Load Shedding in Distributed Systems
Graceful Failures: The reality behind Distributed Systems
Table of contents
Distributed systems are made up of many parts, each of which can fail on its own. Because of this, distributed systems often have partial breakdowns in the real world. These problems could be caused by node failures, network partitions or any number of other things that weren't planned. These unexpected failures could bring the whole system down and affect users. What’s even more troubling is that some of these failures tend to happen again and again at unpredictable times. Load shedding is one way that we deal with these kinds of unplanned system failures— we purposely cut back on resources to stop more general failures during times of stress.
Introduction
When there is a limited supply of something, we try to "ration" it. This is called supply-chain management. When electricity or some other resource is not always available, we implement load shedding to ration it. This means that when there isn't enough power for the grid, different parts of the grid are turned off for a while so they don't use more power than their fair share of power. When this happens with distributed systems, we call it Load Shedding.
Distributed System
In a distributed system, individuals or organisations work independently but in collaboration to achieve a common goal. A distributed system consists of numerous nodes or processes that operate independently of one another and are connected via network services such as remote procedure calls or message-passing services.
What is load shedding?
Load shedding —a term often used in electrical engineering— according to dictionary.com is "the deliberate shutdown of electric power in a part or parts of a power-distribution system, generally to prevent the failure of the entire system when the demand strains the capacity of the system."

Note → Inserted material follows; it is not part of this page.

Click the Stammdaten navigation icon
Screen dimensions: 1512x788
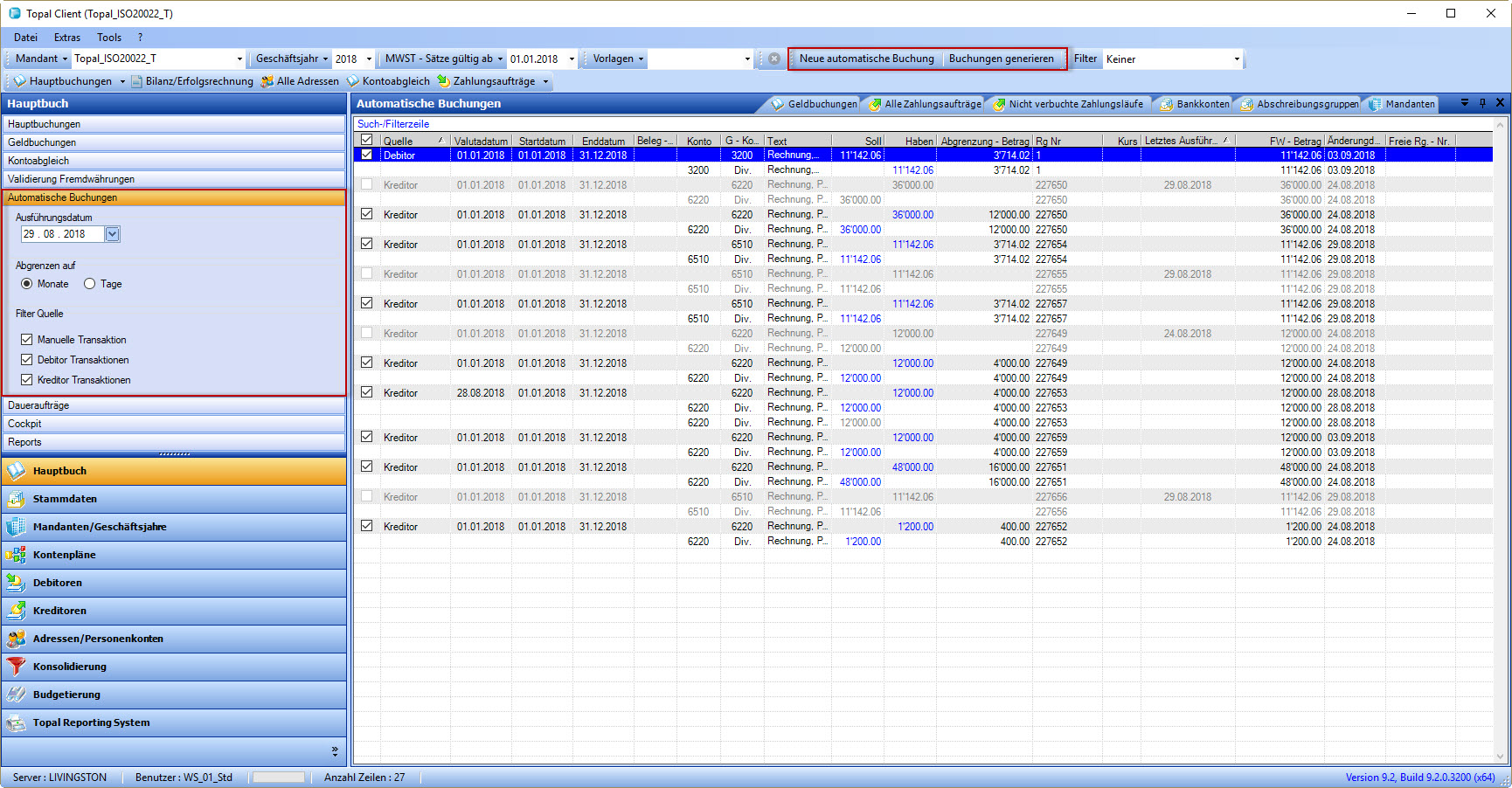click(16, 499)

Load shedding is a regulated process in which—electricity supply is intentionally disrupted in specific locations to manage demand and avoid the entire power grid from collapsing. It is typically done when there is a shortage of electricity generation or transmission capacity, or when there is a high risk of overloading the system.
Load Shedding in Computer Science
From the definitions above, It is clear that load shedding occurs when the underlying system has insufficient capacity to continue to operate normally. Hence, it is a technique used in systems to handle situations where the system is overwhelmed and cannot keep up with the demand. When load-shedding occurs, the system will prioritize certain requests and temporarily stop processing others in order to reduce the load on the system and prevent it from crashing.
What is Load Shedding in Distributed Systems?
Load shedding is the act of deliberately shedding some load to keep a system from collapsing due to overload. The distributed systems that power our internet and businesses are built on a bunch of computers that have to be on at all times so that the system works — this is called having “all hands on deck.” This means that there’s a finite amount of resources that can be dedicated to these systems, and there’s often a lot of demand for them.
In certain situations where the system is failing partially, there are only two options:
Let the system fail
or engage in load shedding.
Load shedding in distributed systems can mean shutting down services, slowing down operations, or re-routing requests. Load shedding is a defensive approach to dealing with an overburdened system that involves deliberately bringing the system to a lower level of service than usual in order to buy time for system administrators to add new capacity to the system or repair broken equipment. It is a common practice in power grids and other critical systems where a lack of capacity can lead to system failure.
Failing Gracefully in Distributed System
Distributed systems that fail gracefully are designed to redistribute the load shed from the failed component onto the healthy components of the system.
A distributed system is said to have successfully shed load if it can handle the excess load without failing entirely. Though distributed systems have a higher probability of failure than their centralized counterparts, they have an advantage in that they can handle extremely large amounts of traffic with relatively low infrastructure costs.
Distributed systems experience frequent partial failures. These failures may be due to node outages, network partitioning, or any other number of unanticipated events. Load shedding is a process by which we handle these unanticipated system failures —we deliberately reduce resources under stress as a means of preventing more widespread failure.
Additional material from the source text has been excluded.